## OBJECTIVE A
Return the entries from the line containing "Task: Click errored" through the line containing "Action: (x=210, y=729)", both included, copying each line unchanged.

Sweet jesus, if you've got the adjustable arm rest, for the love of all things holy, GET THE PART NUMBER OFF IT!


----------



## JSWTDI09 (Feb 22, 2009)

It is not that unusual for a manufacturer to put wrong parts into a car. A local VW dealer sold a new Golf Sportwagen to a customer. That customer came back in the next week complaining that the paddle shift buttons on his steering wheel did not work. Do you think that this "malfunction" might have something to do with the fact that his car had three pedals on the floor? Paddle shifters do not work very well with a manual transmission. Obviously the factory put the wrong steering wheel on the car at assembly time. Stuff happens! If it works, enjoy it.

Have Fun!

Don


----------



## autostrophic (Aug 23, 2011)

LennyNero said:


> If your Tig is an early 2018, it is basically a ROW Tig that just has all the modules programmed to the US spec.
> 
> Just out of curiosity, do you have: an adjustable arm rest and a cargo area dome lamp in the ceiling?


It’s not my personal Tiguan, it’s an inventory car (I work for a VW dealer). Everything on the car is US spec except the AH button. 


Sent from my iPhone using Tapatalk


----------



## LennyNero (Aug 25, 2018)

According to several part searches the part numbers for the ratcheting/sliding arm rest are as follows:

Base part number
5TA 864 207

Add this suffix for the upholstery you are looking for:
B AMK - Titan Black cloth
B AEJ - Titan Black leatherette
B LBL - Storm Gray leatherette

Getting european parts shipped to the US is another story...


----------



## southpawboston (Feb 3, 2018)

LennyNero said:


> According to several part searches the part numbers for the ratcheting/sliding arm rest are as follows:
> 
> Base part number
> 5TA 864 207
> ...


e-acca.com

Even with shipping to US, prices come out cheaper than sourcing within the US. You just have to wait a long time... sometimes a month.


----------



## pillpusher84 (Apr 30, 2015)

GavinD said:


> Sweet jesus, if you've got the adjustable arm rest, for the love of all things holy, GET THE PART NUMBER OFF IT!

## DATA TO PROCESS
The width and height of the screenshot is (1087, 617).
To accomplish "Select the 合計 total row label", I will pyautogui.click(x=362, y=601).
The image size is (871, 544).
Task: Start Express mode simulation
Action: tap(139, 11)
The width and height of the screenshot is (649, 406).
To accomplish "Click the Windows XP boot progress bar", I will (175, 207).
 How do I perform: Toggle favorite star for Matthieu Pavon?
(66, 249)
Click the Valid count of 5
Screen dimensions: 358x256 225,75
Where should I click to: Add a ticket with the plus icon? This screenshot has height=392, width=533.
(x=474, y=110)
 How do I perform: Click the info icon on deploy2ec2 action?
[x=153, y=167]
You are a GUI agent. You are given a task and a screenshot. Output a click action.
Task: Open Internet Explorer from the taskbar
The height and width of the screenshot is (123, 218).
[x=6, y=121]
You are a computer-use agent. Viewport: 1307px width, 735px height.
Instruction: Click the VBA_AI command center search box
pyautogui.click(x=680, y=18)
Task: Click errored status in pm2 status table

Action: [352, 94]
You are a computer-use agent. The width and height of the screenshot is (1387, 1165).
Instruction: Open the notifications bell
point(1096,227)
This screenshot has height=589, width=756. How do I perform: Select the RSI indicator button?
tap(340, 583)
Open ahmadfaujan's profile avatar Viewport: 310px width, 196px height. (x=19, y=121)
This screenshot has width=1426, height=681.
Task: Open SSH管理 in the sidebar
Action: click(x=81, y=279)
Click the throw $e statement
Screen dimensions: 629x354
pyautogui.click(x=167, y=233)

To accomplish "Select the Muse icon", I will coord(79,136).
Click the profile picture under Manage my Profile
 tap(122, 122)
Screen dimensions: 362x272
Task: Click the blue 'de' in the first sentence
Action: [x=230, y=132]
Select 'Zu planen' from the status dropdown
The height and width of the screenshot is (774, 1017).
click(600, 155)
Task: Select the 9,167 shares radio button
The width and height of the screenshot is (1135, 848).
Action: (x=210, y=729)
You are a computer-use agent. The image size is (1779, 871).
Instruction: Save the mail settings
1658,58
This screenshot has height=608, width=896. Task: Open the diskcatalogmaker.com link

## OBJECTIVE B
Answer these from the forum thread about the Tiguan arm rest:
(i) What base part number is listed for the ratcheting/sliding arm rest?
(ii) What did the Golf Sportwagen customer complain was not working?
(iii) Which website is named for ordering the parts?

## WRITTEN REPLY A
Task: Click errored status in pm2 status table

Action: [352, 94]
You are a computer-use agent. The width and height of the screenshot is (1387, 1165).
Instruction: Open the notifications bell
point(1096,227)
This screenshot has height=589, width=756. How do I perform: Select the RSI indicator button?
tap(340, 583)
Open ahmadfaujan's profile avatar Viewport: 310px width, 196px height. (x=19, y=121)
This screenshot has width=1426, height=681.
Task: Open SSH管理 in the sidebar
Action: click(x=81, y=279)
Click the throw $e statement
Screen dimensions: 629x354
pyautogui.click(x=167, y=233)

To accomplish "Select the Muse icon", I will coord(79,136).
Click the profile picture under Manage my Profile
 tap(122, 122)
Screen dimensions: 362x272
Task: Click the blue 'de' in the first sentence
Action: [x=230, y=132]
Select 'Zu planen' from the status dropdown
The height and width of the screenshot is (774, 1017).
click(600, 155)
Task: Select the 9,167 shares radio button
The width and height of the screenshot is (1135, 848).
Action: (x=210, y=729)

## WRITTEN REPLY B
(i) 5TA 864 207
(ii) The paddle shift buttons on his steering wheel
(iii) e-acca.com